Peter’s Denial (Matthew 26: 69-75; Mark 14: 66-72; John 18: 25-27)

Kelly Ogden and Andrew Skinner wrote the following about Peter:

“After three years of preparation and training, Peter was scheduled for more than three decades of mortal leadership in the Lord’s kingdom. Satan knew that, and he wanted to destroy the future presiding officer. The devil would thrust at Peter every possible sword of doubt, indecision, discouragement and disability in order to get the apostle to fail and fall. The Lord would allow the adversary to test, try, and prove Peter to refine him and remove all impurities. The Lord allows the same sifting process for all of us; in fact, Joseph Smith Translation Luke 22: 31 indicates that Satan’s effort is to sift all “the children of the kingdom as wheat.” (pg. 589, Verse by Verse The Four Gospels, Ogden and Skinner)

I think this is, by far, the greatest depiction of Peter’s Denial, painted by Carl Heinrich Bloch.

Peter was approached by three different individuals who questioned him about his connection to Jesus. All three times Peter denied them. After the third denial, the cock crowed and “the Lord turned and looked upon Peter.” Peter remembered the words of the Lord. Can you imagine that moment when they locked eyes? How painful that must have been!

It is hard to imagine Peter acting with any inkling of cowardice. In all past circumstances he had moved with courage, even impetuous bravery. He had just lopped off a man’s ear to protect His Jesus! Many scholars have discussed the possibility that the Savior was actually asking Peter to deny Him, that His prophesy of Peter’s denial was more instruction than warning.

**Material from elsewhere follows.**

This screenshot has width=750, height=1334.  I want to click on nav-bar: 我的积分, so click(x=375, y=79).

In a 1971 address to BYU, Elder Spencer W. Kimball observed that the “Savior’s statement that Peter would deny him three times before the cock crowed just might have been a request to Peter, not a prediction. Jesus might have been instructing his chief apostle to deny any association with him in order to ensure strong leadership for the church after the Crucifixion.” (retold by Bruce C. Hafen in Believing Hearts, 57-58)

So why then did Matthew write that “[Peter] went out and wept bitterly?”

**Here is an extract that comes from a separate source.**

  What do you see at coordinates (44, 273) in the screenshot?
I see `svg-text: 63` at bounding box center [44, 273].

Can you imagine having to disown someone you loved so desperately? It simply was not in Peter’s constitution to be disloyal or to shy away from anything in fear. It is absolutely understandable that he would weep bitter tears at being powerless to help his dearest and closest friend.

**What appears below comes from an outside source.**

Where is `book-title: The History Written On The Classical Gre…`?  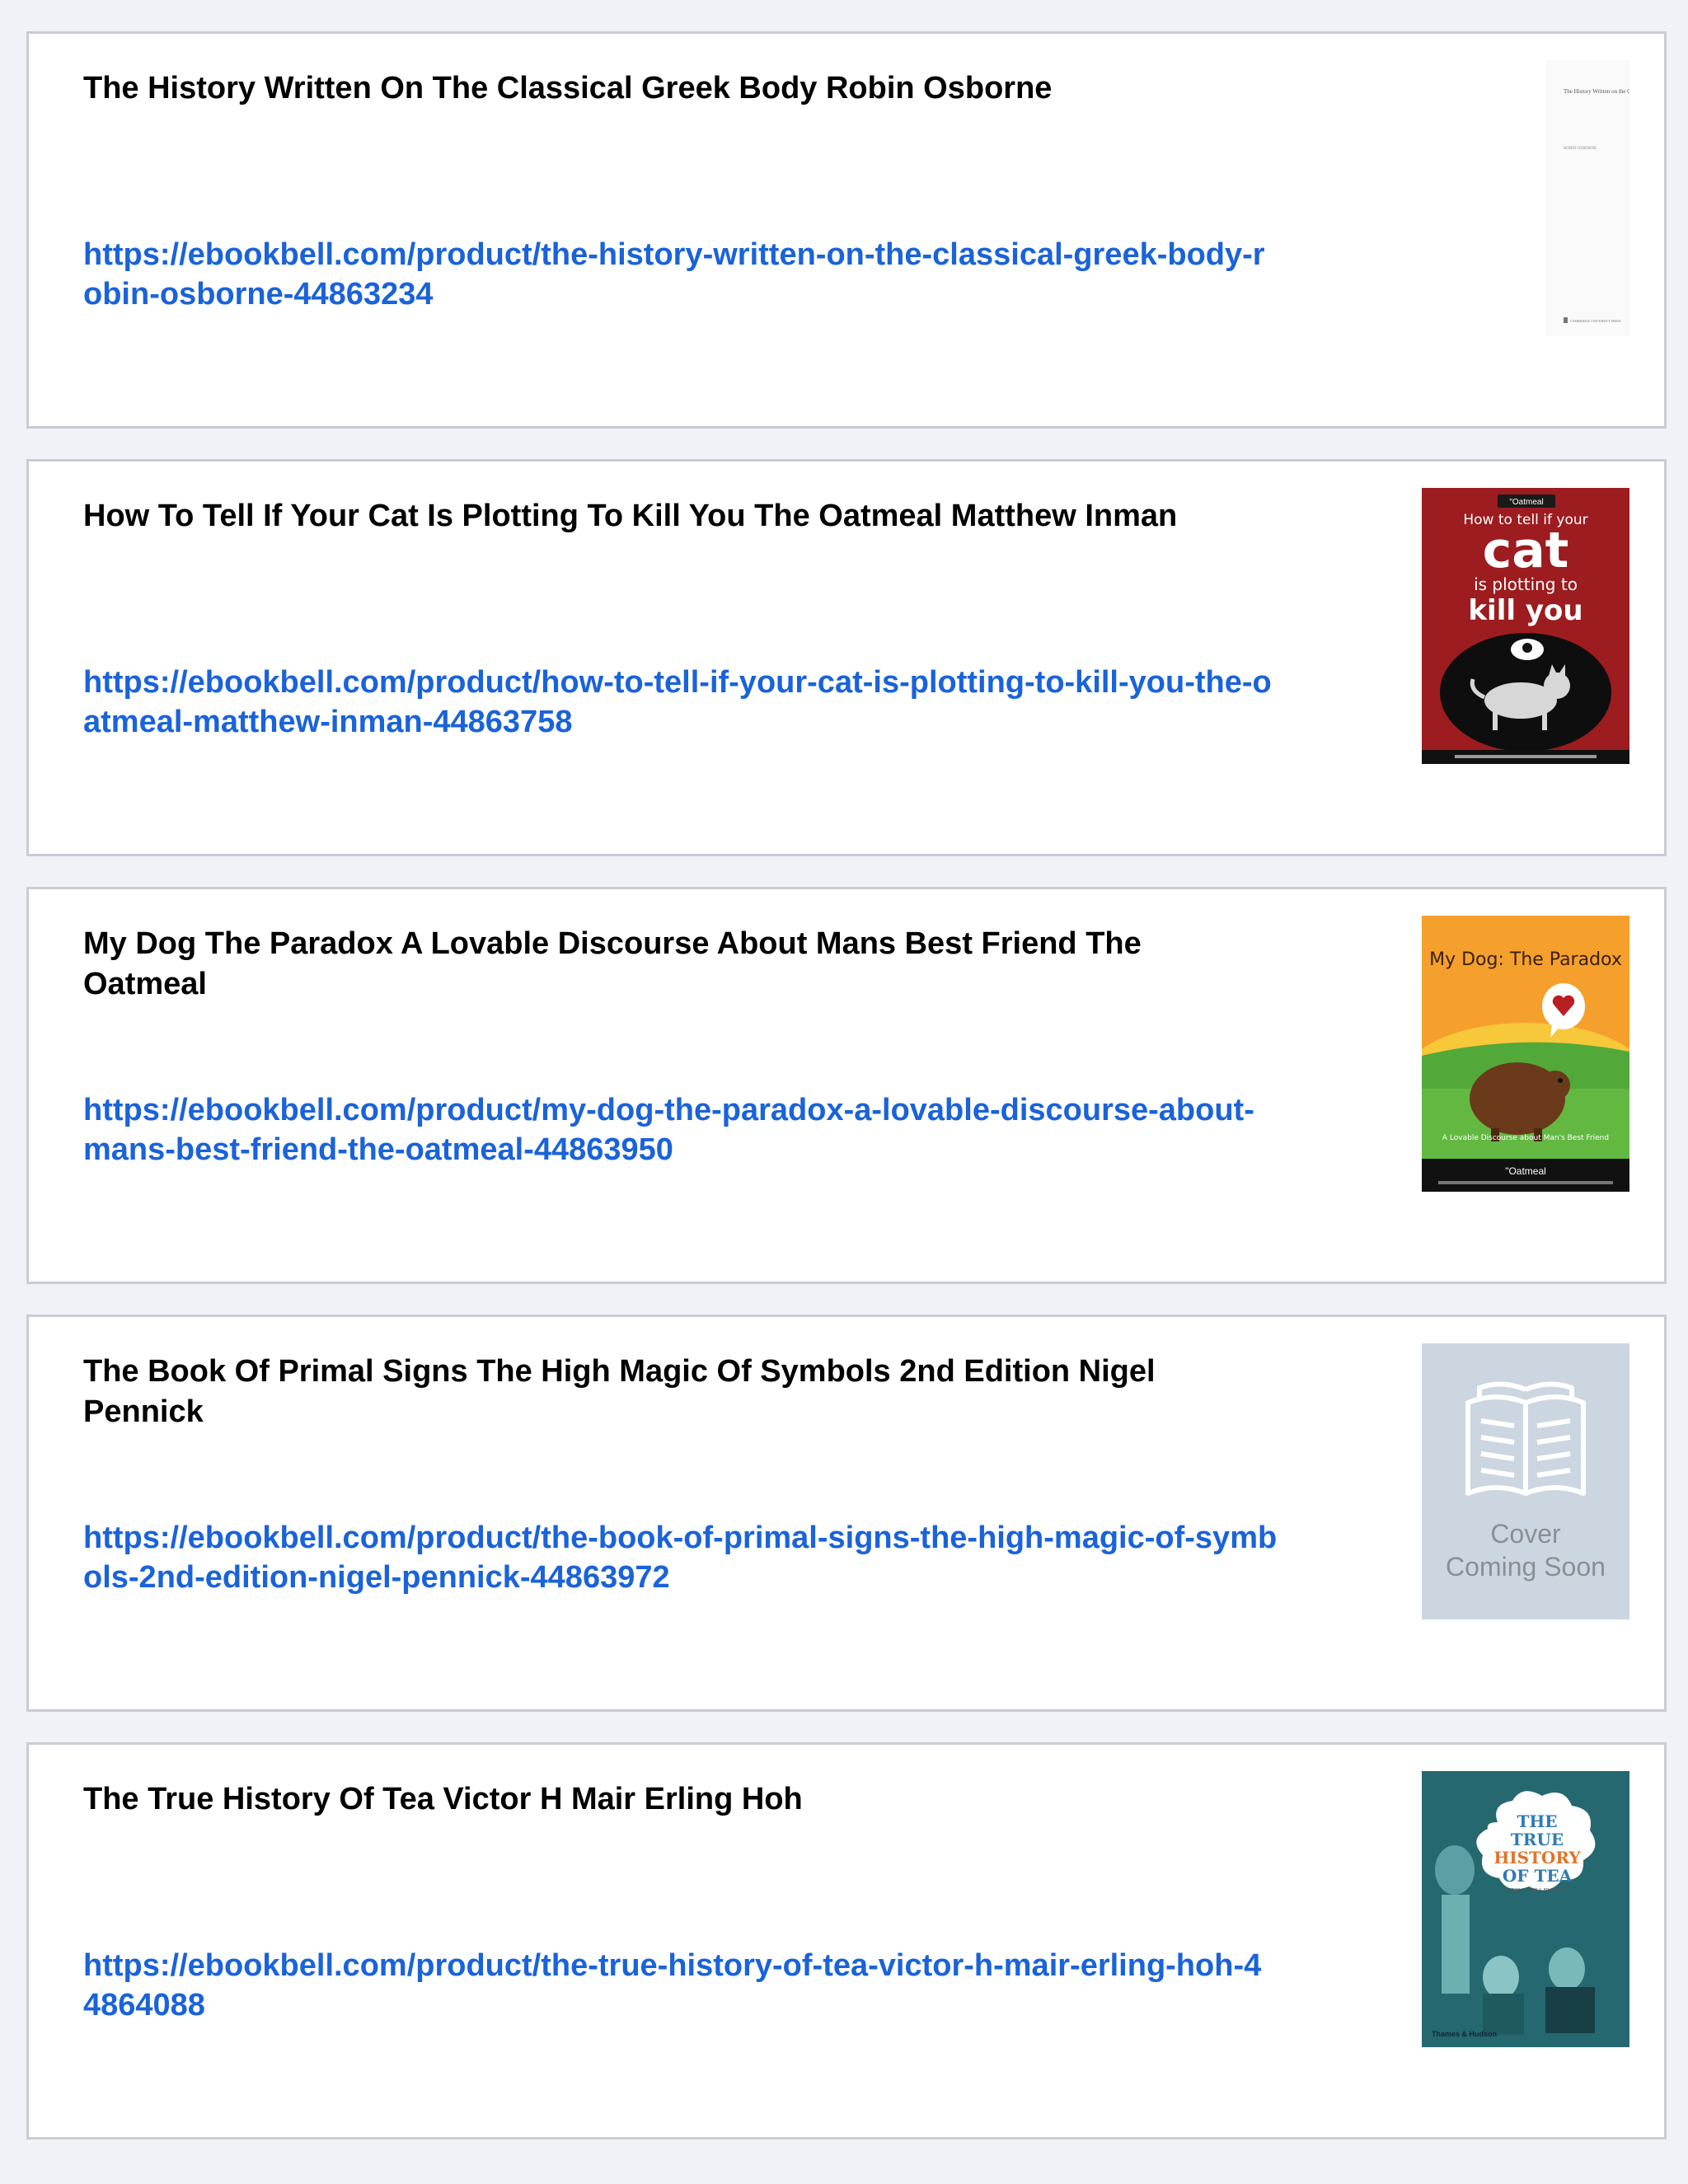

Video: Jesus is Tried by Caiaphas, Peter Denies Knowing Him

Questions to Discuss: President Nelson recently instructed the Saints of the South Pacific to guard themselves against attacks from the Adversary. How do we do this? What are some of Satan’s tactics? How does obedience protect us?

Doer of the Word Challenge

  • Give a Generous Gift — decide on an extravagant or generous gift you can give as an individual or a family. Prayerfully decide who you should give it to if you should give it anonymously or in person.
  • Start a Sacrament Journal – find a small notebook to take with you to Sacrament meetings and begin to record your feelings for the Savior — feelings you feel, scriptures you find, words from a favorite sacrament hymn, or any insights you glean from the Holy Ghost.
  • Memorize the Sacrament Prayers and study the meaning of each phrase. Read about the Lord instituting the Sacrament in 3 Nephi 18.
  • Write down a List of Questions you have about the Atonement. Gather some good resources, use the Bible Dictionary and Topical Guide, then pray before you study and try to discover answers your questions. You could also discuss these questions as a family.
  • Get Creative — Paint an image from the Savior’s last week. Like an olive tree, the Garden of Gethsemane, a lamp of oil, the cock crowing, Jesus’ face, or the apostles around the table with Jesus in the Upper Room. When we tap into that creative part of our brain, it helps us feel things and internalize truth in deeper ways. You could choose any form of art. Write a poem, compose a song, paint or draw, take a photo. Create something that represents the Savior to you.
  • Build Family Trust and Loyalty. Decide on a family activity that will help you develop more trust in each other. This could be a one-time experience or an ongoing activity that repeats regularly.